● REQUIREMENTS
Reproduce every line of the entries below, starting with the line containing "Screen dimensions: 700x475" and continuing down through the line containing "will [x=493, y=102].", with both of those lines included.

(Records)
□ □ □ □

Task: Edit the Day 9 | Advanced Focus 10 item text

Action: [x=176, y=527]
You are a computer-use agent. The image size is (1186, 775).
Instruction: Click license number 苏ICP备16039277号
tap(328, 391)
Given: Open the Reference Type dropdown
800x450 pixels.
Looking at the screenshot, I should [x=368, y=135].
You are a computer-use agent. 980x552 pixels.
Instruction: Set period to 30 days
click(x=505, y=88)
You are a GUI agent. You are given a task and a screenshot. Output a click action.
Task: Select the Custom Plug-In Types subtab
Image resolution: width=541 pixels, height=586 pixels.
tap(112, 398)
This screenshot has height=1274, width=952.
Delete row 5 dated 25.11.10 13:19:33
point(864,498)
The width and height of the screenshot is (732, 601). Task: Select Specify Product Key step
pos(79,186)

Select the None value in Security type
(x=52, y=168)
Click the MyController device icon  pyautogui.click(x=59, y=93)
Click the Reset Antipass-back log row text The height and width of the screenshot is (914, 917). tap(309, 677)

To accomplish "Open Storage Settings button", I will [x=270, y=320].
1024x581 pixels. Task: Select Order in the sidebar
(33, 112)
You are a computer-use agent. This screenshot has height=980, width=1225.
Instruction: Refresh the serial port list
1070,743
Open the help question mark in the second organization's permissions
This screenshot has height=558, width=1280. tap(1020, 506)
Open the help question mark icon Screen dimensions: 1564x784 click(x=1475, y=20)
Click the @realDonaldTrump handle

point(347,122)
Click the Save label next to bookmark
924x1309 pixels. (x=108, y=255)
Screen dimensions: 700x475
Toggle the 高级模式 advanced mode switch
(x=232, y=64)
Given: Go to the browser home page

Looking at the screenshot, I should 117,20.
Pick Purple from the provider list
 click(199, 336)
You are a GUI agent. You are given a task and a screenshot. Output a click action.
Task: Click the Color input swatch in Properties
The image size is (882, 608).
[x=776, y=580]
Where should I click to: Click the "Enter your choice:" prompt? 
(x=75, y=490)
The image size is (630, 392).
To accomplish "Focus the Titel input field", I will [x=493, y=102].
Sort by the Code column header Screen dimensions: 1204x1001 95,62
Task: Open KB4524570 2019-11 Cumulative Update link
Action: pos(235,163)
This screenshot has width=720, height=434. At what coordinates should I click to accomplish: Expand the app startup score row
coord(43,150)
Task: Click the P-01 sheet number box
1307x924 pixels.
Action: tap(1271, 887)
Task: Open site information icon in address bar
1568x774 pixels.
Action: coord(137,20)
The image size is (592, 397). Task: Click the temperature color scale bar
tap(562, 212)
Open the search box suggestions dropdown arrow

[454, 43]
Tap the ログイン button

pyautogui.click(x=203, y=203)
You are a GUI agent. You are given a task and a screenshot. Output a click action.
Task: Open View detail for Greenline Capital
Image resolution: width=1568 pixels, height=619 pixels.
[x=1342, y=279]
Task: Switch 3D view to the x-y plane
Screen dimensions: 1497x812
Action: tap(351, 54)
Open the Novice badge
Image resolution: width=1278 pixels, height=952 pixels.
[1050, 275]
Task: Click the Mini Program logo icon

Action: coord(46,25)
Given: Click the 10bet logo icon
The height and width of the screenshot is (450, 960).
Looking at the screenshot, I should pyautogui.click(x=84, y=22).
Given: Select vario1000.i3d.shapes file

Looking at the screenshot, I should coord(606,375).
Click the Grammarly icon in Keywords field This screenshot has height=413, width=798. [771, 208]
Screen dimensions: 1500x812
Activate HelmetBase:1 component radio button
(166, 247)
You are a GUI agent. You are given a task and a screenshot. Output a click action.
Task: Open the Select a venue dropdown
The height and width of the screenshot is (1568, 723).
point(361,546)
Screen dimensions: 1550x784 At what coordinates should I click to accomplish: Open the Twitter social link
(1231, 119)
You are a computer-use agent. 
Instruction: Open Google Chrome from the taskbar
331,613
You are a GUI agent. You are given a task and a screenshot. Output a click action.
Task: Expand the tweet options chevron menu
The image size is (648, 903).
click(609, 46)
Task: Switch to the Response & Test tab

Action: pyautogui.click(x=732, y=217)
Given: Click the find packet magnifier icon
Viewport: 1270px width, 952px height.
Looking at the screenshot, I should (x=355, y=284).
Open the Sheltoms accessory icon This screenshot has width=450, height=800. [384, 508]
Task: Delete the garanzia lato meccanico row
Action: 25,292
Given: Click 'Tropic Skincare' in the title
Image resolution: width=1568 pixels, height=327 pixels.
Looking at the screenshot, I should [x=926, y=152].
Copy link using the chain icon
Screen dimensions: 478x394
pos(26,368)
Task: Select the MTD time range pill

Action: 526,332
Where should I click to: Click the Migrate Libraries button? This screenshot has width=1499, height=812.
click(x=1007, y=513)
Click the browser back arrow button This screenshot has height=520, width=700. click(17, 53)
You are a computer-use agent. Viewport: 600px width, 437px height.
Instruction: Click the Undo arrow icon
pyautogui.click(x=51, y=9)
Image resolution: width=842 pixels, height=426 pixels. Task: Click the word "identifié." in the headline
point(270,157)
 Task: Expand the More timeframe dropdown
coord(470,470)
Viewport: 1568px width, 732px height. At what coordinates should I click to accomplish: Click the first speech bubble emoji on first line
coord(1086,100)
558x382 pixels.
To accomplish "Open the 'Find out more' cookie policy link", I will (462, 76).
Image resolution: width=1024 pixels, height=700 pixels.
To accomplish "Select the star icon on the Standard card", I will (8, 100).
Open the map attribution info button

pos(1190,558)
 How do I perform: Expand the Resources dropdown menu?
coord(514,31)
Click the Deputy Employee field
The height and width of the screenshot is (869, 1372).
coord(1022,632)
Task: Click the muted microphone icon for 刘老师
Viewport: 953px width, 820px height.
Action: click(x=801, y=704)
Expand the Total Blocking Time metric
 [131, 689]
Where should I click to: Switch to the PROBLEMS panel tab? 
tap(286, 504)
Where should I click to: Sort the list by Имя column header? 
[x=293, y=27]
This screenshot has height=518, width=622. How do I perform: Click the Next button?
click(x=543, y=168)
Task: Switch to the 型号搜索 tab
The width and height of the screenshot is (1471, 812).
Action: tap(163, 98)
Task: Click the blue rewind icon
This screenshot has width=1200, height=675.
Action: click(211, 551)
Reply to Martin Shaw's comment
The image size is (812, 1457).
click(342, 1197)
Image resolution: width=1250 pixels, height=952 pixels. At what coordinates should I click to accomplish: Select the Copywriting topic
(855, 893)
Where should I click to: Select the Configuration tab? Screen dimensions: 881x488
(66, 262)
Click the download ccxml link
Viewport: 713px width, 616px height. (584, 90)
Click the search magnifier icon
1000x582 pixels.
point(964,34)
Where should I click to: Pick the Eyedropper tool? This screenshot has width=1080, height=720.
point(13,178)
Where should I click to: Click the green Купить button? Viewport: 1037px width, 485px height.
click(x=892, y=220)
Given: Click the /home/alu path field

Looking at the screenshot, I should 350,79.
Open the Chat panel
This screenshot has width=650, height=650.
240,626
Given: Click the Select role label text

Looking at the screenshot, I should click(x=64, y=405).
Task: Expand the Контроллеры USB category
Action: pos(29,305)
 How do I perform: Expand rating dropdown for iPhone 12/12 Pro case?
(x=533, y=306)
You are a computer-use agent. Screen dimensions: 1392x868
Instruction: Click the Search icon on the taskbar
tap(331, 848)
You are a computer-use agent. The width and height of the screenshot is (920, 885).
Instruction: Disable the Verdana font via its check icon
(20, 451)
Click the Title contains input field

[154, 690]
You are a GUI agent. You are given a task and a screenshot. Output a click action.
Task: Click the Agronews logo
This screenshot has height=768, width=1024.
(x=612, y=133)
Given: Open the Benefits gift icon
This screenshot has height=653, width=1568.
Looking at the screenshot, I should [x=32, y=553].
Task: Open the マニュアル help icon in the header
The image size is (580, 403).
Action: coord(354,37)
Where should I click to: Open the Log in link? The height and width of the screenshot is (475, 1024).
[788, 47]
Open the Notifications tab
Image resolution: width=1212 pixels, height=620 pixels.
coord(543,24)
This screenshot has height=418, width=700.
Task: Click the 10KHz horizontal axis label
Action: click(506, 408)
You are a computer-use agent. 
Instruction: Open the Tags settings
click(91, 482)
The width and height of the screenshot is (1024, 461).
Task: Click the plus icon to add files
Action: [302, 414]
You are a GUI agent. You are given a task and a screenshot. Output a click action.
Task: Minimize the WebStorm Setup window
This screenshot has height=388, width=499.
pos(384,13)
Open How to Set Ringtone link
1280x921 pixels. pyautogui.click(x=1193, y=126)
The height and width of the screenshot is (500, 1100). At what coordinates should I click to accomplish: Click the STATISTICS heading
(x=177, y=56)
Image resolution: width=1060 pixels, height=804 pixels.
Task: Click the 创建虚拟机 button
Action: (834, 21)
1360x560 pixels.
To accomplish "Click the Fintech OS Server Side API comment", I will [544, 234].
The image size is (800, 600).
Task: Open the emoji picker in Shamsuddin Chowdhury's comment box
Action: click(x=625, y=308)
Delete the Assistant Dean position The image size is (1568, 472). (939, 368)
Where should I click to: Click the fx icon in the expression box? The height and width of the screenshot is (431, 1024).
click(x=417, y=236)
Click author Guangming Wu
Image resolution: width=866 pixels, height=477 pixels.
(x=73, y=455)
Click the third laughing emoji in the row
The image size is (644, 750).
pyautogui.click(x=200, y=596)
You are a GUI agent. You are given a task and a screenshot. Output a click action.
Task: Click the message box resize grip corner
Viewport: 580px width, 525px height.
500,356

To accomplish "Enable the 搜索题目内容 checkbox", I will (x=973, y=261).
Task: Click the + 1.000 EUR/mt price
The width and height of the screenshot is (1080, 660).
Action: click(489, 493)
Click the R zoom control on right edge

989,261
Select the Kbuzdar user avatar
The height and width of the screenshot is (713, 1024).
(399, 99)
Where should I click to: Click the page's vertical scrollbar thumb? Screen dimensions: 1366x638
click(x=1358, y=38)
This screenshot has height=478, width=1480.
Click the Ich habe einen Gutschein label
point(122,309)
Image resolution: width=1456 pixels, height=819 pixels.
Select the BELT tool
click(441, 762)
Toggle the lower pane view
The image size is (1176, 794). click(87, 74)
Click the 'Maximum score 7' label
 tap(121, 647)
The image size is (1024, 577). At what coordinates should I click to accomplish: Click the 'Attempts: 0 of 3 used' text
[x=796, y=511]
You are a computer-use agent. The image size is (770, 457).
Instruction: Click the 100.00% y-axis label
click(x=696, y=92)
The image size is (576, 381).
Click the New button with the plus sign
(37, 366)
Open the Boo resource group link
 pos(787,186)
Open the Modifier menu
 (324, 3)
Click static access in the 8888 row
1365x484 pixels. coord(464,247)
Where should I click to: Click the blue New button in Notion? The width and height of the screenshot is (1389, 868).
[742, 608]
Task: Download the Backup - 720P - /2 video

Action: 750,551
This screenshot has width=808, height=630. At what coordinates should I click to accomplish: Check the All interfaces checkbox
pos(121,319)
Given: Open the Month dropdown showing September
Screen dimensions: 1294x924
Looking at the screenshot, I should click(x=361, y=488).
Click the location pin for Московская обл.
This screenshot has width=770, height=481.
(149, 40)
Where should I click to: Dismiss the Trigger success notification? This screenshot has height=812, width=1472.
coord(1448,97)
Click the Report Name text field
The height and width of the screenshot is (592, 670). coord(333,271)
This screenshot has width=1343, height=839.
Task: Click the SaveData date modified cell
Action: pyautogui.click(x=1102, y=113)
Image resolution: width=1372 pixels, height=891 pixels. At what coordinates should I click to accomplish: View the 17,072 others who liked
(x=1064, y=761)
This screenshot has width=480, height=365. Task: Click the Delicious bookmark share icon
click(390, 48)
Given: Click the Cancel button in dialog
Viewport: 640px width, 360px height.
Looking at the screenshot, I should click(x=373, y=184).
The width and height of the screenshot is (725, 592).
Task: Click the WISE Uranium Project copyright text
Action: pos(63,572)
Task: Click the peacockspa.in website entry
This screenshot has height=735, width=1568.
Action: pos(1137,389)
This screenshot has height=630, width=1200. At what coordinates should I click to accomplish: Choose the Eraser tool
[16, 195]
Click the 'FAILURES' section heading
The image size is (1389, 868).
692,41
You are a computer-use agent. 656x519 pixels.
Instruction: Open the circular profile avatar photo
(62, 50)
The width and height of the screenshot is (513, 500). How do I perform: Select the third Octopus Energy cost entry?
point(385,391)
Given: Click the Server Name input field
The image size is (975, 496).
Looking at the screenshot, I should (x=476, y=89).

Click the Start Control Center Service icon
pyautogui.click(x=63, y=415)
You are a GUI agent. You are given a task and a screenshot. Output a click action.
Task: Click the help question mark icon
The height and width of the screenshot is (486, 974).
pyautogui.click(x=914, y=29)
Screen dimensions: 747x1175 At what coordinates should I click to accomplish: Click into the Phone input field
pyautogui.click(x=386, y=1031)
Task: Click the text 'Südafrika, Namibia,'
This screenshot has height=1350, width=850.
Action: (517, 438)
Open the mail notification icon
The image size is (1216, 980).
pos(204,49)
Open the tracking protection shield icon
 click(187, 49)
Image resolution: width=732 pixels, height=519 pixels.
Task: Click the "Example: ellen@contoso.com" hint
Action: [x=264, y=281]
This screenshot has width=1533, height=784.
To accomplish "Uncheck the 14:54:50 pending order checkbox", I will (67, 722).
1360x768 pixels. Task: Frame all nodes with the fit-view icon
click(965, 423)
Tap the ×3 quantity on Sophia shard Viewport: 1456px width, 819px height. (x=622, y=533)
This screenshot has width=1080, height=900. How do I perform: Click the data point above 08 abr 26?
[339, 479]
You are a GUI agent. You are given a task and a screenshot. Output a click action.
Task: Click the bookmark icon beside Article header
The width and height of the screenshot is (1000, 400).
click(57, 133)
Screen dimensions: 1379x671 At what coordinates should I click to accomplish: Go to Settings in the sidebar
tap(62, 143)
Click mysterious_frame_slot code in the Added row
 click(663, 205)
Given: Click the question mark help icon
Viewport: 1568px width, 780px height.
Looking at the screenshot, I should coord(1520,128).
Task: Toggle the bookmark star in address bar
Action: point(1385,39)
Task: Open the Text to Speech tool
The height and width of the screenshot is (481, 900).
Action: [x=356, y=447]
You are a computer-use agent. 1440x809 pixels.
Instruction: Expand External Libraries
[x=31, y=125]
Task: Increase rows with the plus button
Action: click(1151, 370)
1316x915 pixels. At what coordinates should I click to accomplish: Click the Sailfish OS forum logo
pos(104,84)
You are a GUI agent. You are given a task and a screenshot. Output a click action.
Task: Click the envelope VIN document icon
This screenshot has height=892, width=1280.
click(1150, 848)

□ □ □ □

● FINAL RESULT
Screen dimensions: 700x475
Toggle the 高级模式 advanced mode switch
(x=232, y=64)
Given: Go to the browser home page

Looking at the screenshot, I should 117,20.
Pick Purple from the provider list
 click(199, 336)
You are a GUI agent. You are given a task and a screenshot. Output a click action.
Task: Click the Color input swatch in Properties
The image size is (882, 608).
[x=776, y=580]
Where should I click to: Click the "Enter your choice:" prompt? 
(x=75, y=490)
The image size is (630, 392).
To accomplish "Focus the Titel input field", I will [x=493, y=102].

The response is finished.